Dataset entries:
%%

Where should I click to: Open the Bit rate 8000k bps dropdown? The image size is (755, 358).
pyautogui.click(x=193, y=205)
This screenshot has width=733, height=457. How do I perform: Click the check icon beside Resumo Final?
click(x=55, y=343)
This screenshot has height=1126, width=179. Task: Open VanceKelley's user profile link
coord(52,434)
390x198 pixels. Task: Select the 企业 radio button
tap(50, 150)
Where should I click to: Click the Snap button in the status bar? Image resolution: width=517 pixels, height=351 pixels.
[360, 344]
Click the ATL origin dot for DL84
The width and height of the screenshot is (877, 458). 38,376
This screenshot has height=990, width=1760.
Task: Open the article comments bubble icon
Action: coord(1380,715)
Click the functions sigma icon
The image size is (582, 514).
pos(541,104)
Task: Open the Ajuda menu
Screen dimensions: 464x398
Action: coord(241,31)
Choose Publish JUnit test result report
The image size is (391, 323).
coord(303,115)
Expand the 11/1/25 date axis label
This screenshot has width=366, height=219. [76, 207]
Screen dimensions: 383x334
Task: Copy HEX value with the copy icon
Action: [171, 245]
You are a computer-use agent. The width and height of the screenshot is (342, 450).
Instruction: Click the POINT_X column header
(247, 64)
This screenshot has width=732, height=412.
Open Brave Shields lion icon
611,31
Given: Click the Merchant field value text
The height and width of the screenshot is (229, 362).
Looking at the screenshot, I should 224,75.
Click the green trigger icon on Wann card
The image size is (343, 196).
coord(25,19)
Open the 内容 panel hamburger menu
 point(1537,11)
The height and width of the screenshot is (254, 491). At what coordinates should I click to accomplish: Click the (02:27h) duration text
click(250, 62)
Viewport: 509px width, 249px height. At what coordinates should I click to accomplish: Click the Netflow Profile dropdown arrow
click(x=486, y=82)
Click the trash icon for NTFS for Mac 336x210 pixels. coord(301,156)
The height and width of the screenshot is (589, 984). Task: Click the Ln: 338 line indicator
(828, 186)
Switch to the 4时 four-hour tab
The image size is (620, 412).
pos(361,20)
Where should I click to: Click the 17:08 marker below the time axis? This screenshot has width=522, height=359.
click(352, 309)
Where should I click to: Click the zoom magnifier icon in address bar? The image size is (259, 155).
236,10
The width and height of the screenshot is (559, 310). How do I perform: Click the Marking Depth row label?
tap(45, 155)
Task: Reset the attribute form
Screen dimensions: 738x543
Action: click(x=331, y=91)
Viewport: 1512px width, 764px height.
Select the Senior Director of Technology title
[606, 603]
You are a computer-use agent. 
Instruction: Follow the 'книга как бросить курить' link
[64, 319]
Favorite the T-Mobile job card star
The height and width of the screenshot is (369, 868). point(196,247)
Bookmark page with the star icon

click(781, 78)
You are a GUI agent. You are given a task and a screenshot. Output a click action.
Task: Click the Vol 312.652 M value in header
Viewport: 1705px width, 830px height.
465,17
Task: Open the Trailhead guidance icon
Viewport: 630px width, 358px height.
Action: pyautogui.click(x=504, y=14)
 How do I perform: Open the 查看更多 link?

%%

PROBLEM TO WORK ON:
Set down exactly the lines that begin with the one containing "You are a GUI" and end with the last line above, and no others.

WRITTEN REPLY:
You are a GUI agent. You are given a task and a screenshot. Output a click action.
Task: Click the Vol 312.652 M value in header
Viewport: 1705px width, 830px height.
465,17
Task: Open the Trailhead guidance icon
Viewport: 630px width, 358px height.
Action: pyautogui.click(x=504, y=14)
 How do I perform: Open the 查看更多 link?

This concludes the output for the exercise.